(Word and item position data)
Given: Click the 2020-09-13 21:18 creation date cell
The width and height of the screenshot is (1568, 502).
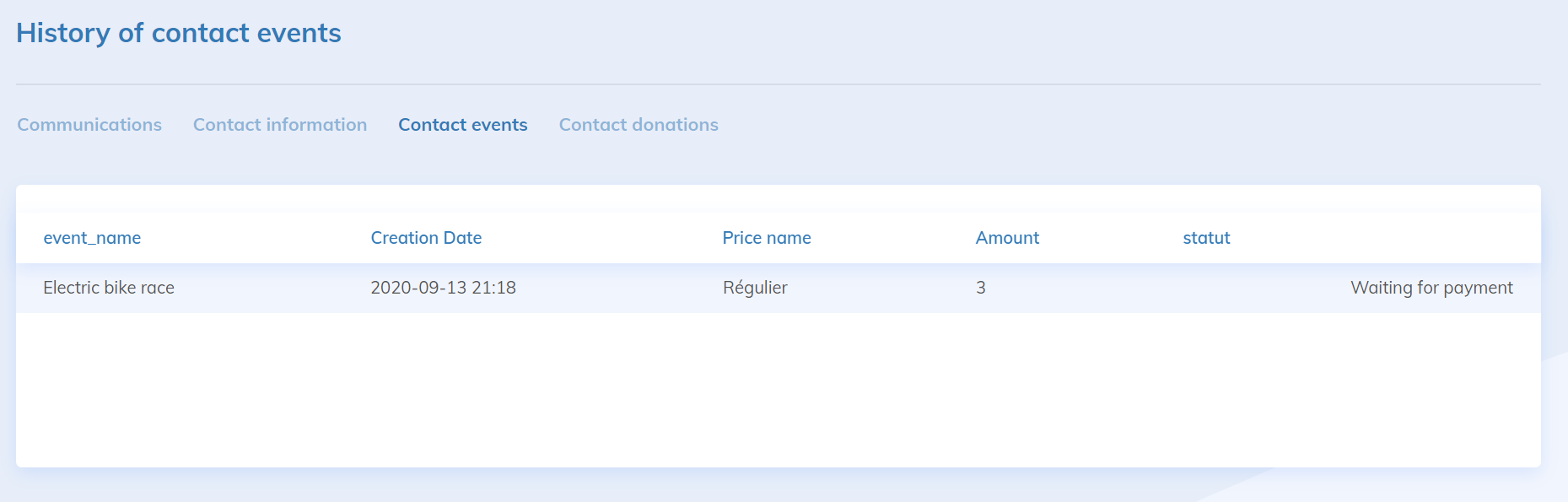Looking at the screenshot, I should click(443, 288).
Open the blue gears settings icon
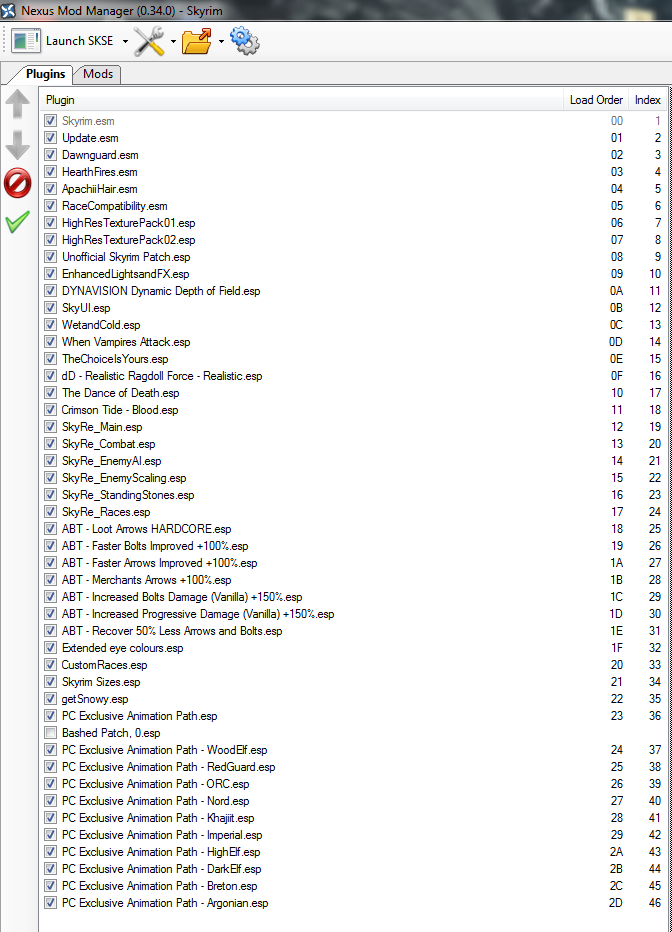The image size is (672, 932). click(x=244, y=41)
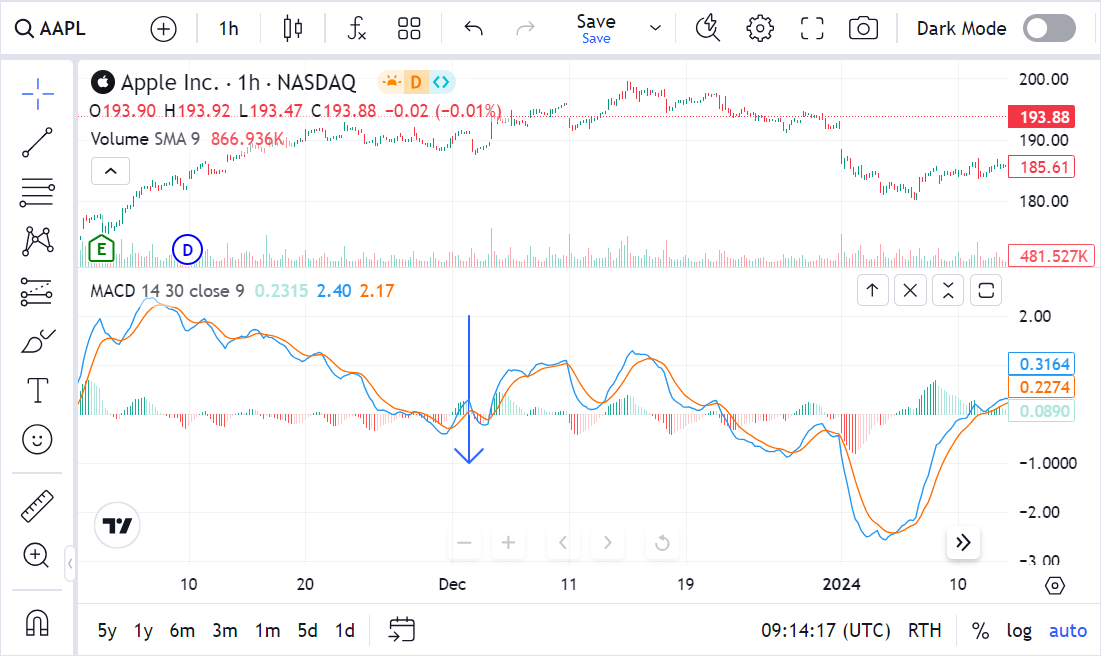This screenshot has height=656, width=1101.
Task: Select the crosshair cursor tool
Action: pos(38,93)

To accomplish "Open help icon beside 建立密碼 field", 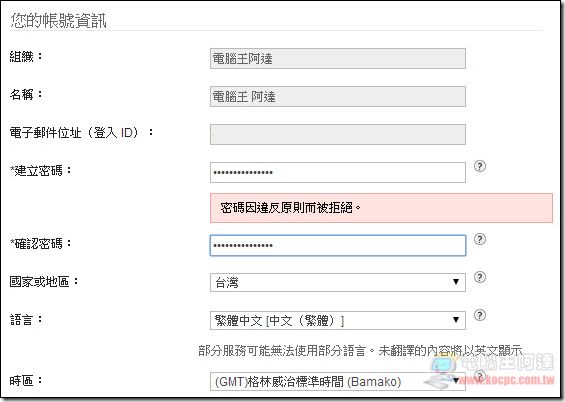I will tap(480, 166).

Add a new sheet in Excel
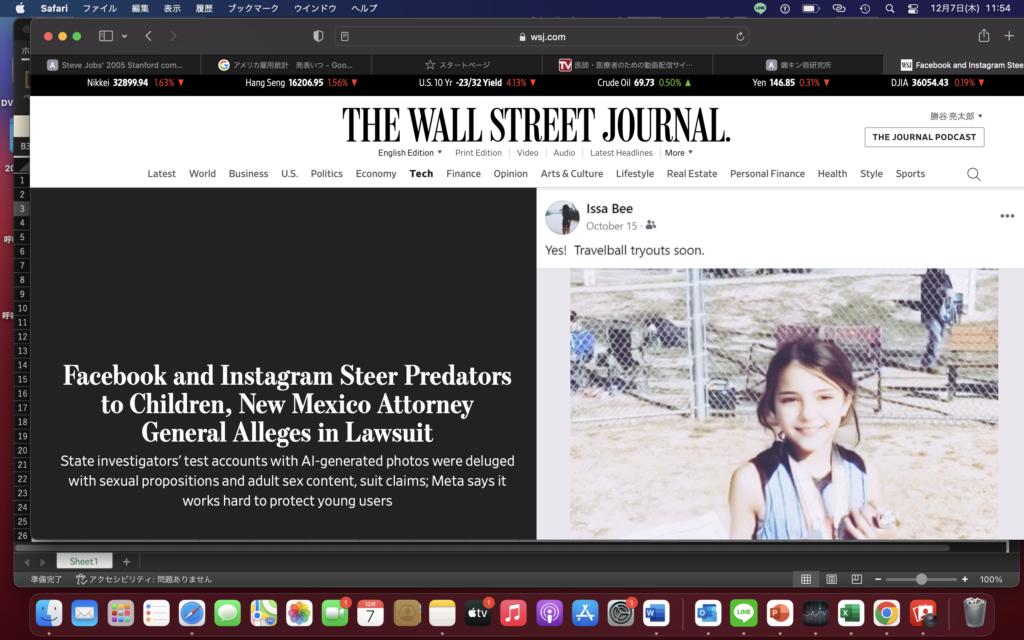(x=126, y=561)
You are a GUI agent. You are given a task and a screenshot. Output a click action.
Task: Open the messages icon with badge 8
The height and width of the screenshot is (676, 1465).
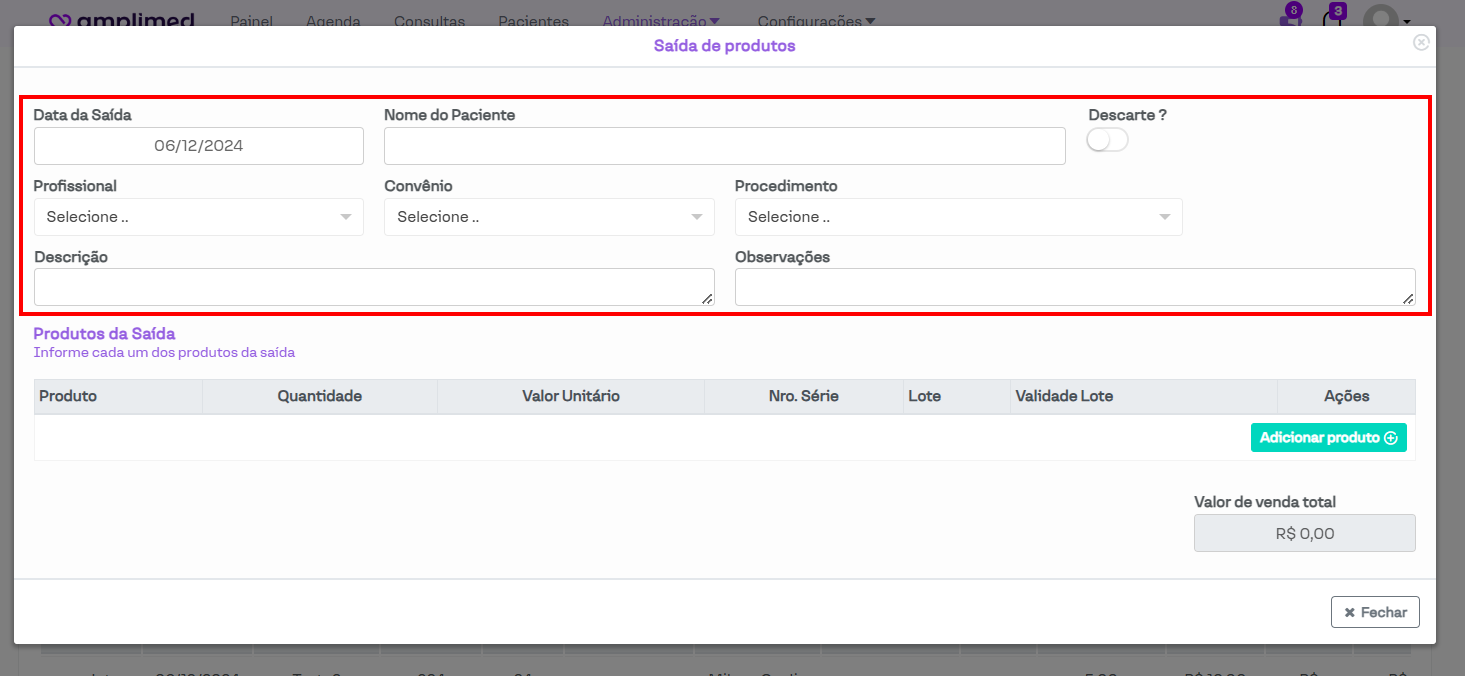[x=1290, y=19]
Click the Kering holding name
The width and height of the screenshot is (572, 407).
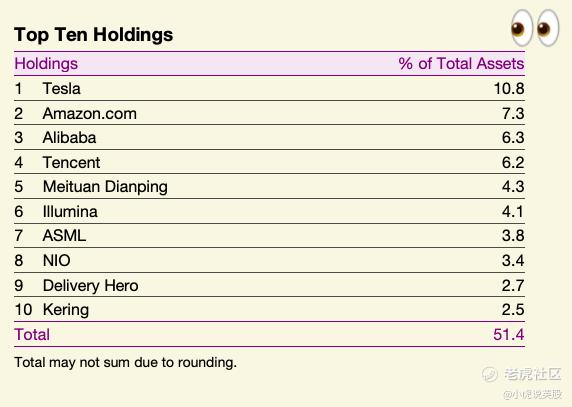[66, 310]
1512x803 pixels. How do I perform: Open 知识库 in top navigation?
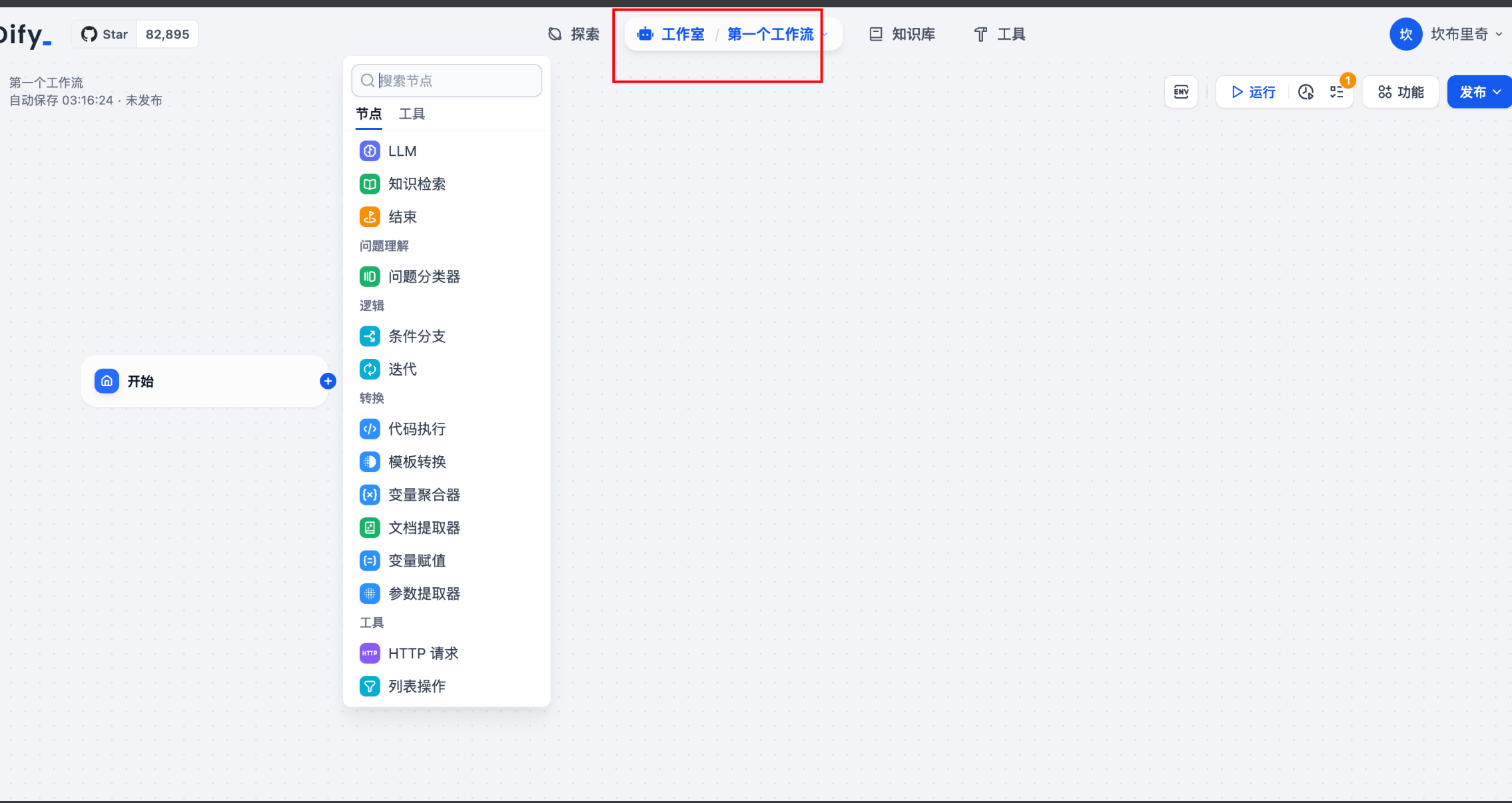click(x=902, y=34)
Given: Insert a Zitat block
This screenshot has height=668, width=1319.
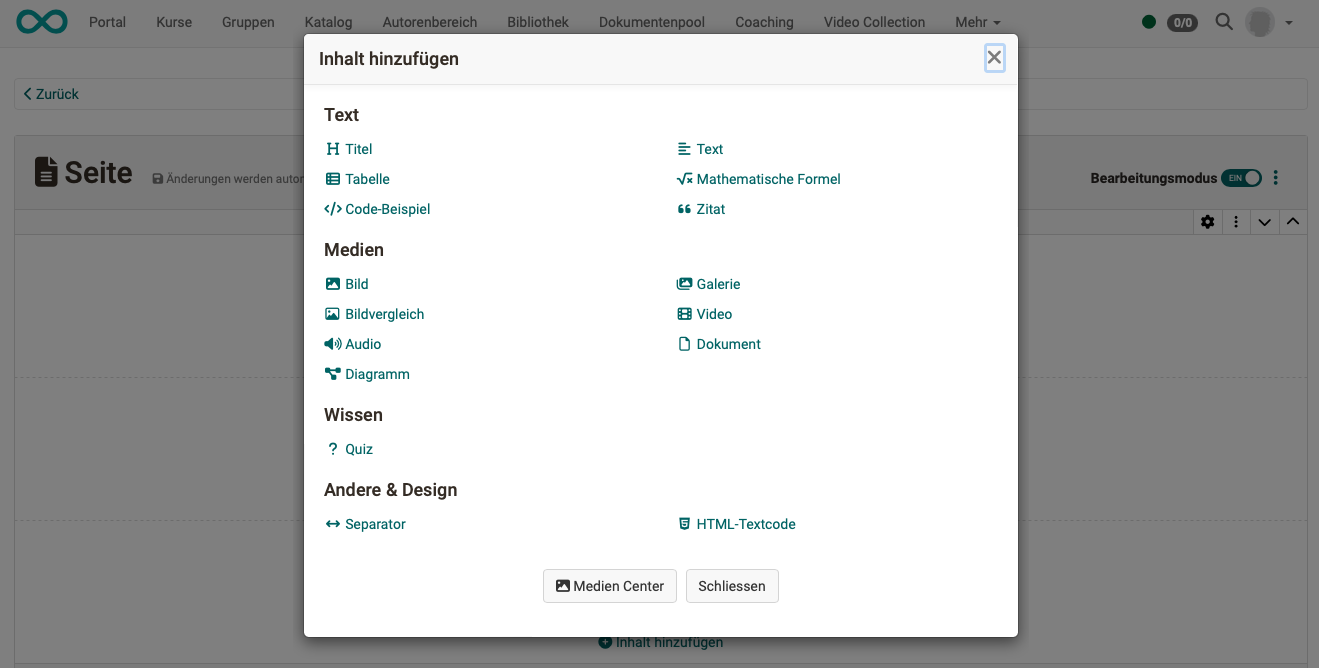Looking at the screenshot, I should (710, 209).
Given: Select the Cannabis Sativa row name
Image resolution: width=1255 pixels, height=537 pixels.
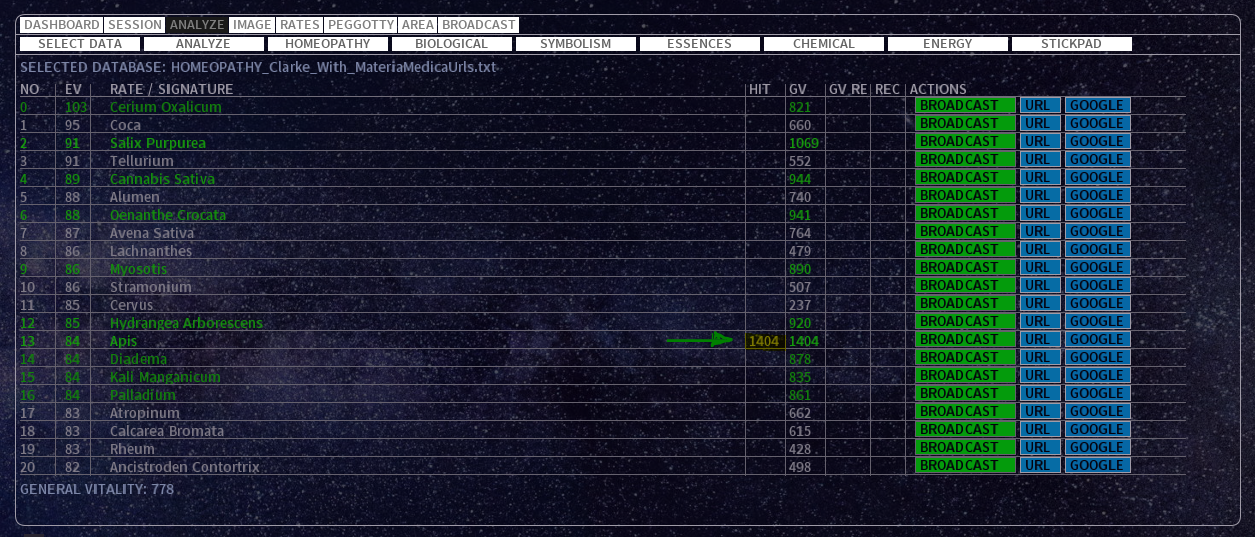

What to work on: Can you recast the rows starting with the line that contains "Click the Kering holding name" and going on through the line that contains "click(x=902, y=34)" as a two-column CSV headed text and answer? Put each row on one CSV line, quote every field, turn line breaks into spaces, and leave out the pictures.

Finished task:
text,answer
"Click the Kering holding name The width and height of the screenshot is (572, 407).","[66, 310]"
"1512x803 pixels. How do I perform: Open 知识库 in top navigation?","click(x=902, y=34)"